The need to ensure traceability is not unique to biopharmaceuticals, but is also a well-known aspect in numerous other industries [31]. In particular, the traceability of medical devices is receiving increased scrutiny following recent concerns in Europe of a possible association between frequently used PIP (Poly Implant Prothèse) breast implants and cancer [32]. The European Commission has already announced plans to enhance traceability of medical devices [33]. Similarly, several initiatives are currently ongoing to further promote the traceability of biopharmaceuticals. These initiatives are not only fuelled by increased interest in drug safety, but also by the need for improving supply chain efficacy and the need for taking measures against counterfeit medicines [31]. Two-dimensional barcodes that could include detailed product information such as batch numbers is one of the presented solutions for promoting traceability of biopharmaceuticals [34]. When such information is automatically recorded in clinical practice, it is essential that patients and healthcare professionals are aware that this accurate exposure information is necessary to link the adverse event properly to the specific product. Regulatory authorities in the product information of biopharmaceuticals may encourage patients and healthcare professionals to report such information. This may be one of the increased efforts taken by the EU and its Member States to ensure traceability of biopharmaceuticals, demanded by recently adopted new European pharmacovigilance legislation [35].
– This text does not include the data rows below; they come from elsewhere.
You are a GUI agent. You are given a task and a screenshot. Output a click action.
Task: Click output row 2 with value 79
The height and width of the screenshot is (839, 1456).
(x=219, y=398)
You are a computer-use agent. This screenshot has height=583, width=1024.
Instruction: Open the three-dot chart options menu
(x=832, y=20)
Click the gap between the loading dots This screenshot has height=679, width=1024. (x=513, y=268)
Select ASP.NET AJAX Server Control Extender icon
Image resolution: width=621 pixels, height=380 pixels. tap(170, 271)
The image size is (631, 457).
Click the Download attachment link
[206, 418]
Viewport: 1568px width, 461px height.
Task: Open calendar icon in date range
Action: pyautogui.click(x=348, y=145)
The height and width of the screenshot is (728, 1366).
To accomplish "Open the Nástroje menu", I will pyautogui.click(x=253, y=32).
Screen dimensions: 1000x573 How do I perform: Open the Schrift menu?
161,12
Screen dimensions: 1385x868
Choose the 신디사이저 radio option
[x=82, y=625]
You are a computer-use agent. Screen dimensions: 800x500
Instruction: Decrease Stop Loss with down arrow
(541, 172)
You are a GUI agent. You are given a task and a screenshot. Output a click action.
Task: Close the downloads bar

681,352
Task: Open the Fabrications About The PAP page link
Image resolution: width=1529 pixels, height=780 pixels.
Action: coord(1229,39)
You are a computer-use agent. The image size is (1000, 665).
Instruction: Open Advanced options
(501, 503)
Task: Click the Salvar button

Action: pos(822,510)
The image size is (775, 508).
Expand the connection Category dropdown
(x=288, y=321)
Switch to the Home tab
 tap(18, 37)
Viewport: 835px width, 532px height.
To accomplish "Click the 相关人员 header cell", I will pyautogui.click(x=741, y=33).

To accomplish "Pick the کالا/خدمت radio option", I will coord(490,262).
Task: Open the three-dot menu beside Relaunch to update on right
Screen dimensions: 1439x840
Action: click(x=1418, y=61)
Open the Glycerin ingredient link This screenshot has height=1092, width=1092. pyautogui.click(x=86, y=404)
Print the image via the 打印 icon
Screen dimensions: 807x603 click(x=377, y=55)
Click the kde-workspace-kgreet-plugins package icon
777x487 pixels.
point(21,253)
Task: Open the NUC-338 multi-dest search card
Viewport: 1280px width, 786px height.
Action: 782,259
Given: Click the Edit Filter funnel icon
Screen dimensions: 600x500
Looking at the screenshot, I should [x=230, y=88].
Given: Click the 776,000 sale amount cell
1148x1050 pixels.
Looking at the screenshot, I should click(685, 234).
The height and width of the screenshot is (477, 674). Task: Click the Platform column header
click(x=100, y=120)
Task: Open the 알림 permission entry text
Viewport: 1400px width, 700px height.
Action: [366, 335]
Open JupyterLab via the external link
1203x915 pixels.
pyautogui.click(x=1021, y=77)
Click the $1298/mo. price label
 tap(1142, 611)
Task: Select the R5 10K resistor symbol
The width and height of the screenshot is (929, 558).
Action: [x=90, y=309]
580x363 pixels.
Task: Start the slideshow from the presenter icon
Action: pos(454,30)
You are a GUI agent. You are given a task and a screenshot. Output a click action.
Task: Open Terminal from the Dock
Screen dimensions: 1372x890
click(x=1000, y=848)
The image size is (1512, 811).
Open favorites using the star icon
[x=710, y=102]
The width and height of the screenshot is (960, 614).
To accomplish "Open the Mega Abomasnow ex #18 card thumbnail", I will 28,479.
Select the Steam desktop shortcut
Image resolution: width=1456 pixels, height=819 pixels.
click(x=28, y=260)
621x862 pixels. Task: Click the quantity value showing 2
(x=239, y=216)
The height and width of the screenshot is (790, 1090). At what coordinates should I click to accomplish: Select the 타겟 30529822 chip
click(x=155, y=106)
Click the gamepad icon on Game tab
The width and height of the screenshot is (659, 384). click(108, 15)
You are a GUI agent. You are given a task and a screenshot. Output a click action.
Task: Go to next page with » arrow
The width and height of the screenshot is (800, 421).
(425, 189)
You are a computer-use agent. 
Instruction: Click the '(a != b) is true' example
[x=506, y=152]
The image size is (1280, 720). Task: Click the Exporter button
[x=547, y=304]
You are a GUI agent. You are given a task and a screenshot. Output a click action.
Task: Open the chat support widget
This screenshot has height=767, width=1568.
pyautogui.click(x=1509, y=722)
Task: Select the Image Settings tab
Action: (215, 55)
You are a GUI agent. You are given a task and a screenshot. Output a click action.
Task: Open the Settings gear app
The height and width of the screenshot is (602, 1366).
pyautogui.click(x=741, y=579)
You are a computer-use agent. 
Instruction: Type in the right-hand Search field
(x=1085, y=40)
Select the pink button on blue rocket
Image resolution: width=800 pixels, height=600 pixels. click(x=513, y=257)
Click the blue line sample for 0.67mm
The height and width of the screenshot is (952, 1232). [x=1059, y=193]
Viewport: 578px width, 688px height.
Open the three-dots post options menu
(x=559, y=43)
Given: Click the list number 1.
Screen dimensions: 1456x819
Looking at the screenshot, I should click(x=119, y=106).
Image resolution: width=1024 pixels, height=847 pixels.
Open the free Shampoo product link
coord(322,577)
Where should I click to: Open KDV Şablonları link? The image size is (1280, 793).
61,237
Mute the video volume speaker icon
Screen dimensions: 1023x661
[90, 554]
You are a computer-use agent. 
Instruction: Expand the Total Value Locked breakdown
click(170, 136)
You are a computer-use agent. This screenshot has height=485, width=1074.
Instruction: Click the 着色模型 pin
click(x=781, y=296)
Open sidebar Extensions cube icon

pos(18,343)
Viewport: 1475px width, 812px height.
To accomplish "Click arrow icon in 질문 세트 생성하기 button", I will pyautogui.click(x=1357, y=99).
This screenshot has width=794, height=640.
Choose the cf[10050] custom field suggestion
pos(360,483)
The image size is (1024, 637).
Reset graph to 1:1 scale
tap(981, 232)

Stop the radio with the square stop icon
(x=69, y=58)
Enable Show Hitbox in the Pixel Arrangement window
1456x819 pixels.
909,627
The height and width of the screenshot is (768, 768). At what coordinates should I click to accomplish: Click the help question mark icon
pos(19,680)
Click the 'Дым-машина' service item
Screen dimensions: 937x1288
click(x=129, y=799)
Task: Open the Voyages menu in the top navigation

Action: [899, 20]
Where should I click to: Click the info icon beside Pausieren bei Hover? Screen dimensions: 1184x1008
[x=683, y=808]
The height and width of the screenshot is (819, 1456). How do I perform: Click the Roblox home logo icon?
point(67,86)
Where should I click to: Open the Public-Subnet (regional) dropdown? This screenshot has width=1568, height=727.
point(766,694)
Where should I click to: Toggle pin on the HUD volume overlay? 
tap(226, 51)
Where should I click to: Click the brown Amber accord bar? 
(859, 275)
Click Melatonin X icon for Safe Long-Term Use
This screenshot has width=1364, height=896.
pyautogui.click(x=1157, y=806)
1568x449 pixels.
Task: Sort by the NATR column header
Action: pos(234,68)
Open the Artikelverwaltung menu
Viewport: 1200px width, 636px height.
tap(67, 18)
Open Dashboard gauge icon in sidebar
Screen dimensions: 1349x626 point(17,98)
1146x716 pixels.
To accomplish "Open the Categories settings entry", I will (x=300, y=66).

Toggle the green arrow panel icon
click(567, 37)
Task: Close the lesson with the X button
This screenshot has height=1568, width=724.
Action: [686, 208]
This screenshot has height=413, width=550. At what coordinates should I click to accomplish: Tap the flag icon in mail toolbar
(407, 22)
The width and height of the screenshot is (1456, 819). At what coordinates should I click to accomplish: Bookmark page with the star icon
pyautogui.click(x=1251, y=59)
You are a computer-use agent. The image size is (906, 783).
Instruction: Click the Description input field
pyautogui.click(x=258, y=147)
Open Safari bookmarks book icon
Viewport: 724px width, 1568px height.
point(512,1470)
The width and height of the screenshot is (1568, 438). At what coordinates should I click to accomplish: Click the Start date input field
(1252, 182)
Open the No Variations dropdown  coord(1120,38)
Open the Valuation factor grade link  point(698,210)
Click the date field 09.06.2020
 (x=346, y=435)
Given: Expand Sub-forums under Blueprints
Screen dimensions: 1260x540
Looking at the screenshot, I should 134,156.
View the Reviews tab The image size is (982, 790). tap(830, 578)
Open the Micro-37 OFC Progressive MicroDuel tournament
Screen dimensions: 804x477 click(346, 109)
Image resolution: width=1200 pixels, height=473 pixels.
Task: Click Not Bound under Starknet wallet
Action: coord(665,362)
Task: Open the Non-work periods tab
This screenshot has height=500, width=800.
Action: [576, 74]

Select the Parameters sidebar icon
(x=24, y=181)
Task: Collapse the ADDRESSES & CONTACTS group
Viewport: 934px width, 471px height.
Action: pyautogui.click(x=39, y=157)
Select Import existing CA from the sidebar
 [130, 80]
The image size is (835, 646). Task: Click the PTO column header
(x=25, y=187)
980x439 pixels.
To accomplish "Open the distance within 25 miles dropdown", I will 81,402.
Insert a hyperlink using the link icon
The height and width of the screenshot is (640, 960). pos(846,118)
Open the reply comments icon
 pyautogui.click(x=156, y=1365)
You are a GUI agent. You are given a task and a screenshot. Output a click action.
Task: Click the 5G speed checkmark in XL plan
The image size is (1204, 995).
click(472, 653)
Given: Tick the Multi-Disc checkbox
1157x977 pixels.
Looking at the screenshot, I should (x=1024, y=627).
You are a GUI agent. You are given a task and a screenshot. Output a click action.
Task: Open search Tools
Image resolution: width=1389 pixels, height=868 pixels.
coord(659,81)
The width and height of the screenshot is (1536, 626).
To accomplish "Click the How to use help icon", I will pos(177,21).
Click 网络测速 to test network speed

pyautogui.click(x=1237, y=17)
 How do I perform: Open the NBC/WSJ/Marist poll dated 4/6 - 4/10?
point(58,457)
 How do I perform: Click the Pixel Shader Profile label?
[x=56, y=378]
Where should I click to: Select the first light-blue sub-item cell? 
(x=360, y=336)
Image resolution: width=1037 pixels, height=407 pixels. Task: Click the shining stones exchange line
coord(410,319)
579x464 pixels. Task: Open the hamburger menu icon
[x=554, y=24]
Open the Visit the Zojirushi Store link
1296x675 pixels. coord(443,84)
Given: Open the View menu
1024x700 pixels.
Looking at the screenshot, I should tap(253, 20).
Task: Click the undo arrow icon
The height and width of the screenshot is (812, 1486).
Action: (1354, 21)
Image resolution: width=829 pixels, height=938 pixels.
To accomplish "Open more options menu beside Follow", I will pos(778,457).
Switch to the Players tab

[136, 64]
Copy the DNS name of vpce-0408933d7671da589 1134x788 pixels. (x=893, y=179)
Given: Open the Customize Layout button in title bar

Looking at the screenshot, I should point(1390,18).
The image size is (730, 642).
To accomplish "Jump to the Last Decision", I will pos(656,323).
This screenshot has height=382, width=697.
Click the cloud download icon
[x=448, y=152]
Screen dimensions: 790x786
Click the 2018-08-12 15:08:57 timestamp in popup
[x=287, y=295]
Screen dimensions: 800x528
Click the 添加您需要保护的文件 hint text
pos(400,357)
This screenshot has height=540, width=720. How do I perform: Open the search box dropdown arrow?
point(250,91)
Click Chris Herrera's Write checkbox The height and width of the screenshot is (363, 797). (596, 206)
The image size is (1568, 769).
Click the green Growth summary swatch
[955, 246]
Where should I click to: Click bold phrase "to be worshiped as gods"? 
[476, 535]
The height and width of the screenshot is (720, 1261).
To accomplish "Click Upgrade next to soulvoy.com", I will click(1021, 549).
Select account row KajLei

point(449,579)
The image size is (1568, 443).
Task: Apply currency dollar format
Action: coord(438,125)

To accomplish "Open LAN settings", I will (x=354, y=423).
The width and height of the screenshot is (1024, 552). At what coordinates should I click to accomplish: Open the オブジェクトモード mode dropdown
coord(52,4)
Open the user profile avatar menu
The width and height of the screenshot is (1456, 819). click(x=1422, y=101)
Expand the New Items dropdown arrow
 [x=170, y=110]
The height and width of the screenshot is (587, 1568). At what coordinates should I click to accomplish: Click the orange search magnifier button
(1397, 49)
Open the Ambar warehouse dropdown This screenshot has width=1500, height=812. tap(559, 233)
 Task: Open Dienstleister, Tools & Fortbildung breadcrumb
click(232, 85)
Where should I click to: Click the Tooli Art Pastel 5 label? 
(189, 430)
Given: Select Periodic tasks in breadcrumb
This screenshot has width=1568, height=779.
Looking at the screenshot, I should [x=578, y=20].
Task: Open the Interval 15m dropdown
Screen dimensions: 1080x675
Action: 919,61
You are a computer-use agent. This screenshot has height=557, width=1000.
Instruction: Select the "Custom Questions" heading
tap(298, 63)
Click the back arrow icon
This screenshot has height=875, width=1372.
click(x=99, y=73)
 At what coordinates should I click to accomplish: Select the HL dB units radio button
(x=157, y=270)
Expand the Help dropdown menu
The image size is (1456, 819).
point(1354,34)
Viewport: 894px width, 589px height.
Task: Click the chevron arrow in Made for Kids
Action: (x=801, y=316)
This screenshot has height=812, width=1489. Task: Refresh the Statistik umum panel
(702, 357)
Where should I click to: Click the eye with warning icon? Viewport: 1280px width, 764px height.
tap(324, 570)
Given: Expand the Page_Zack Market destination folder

It should be noted that SRSs may not be the sole point in the community where detailed exposure information on biopharmaceuticals is captured. In the current study we did not assess whether population-based databases or disease registries contain the necessary exposure information to monitor and ascertain the safety of biopharmaceuticals over different batches or products. A second limitation that should be addressed is that the databases we have used might contain a large number of duplicate reports. In particular, extensive duplication of reports has been reported in the FAERS [36]. To limit any influence of duplicate information on our study results, efforts were undertaken to reduce data duplication. As we were, however, not interested in the frequency of certain adverse events but only in the reporting quality of the submitted reports, we feel any residual duplication might have little influence on our results.

5 Conclusion

The present study was, to our knowledge, the first study to explore the current status of traceability of biopharmaceuticals in major SRSs of ADRs in the US and the EU. We have reported that the current system insufficiently ensures the traceability of individual batches of biopharmaceuticals, although the identifiability of biosimilars is reasonably well ensured. Stakeholders in pharmacovigilance should undertake efforts to improve the traceability of biopharmaceuticals.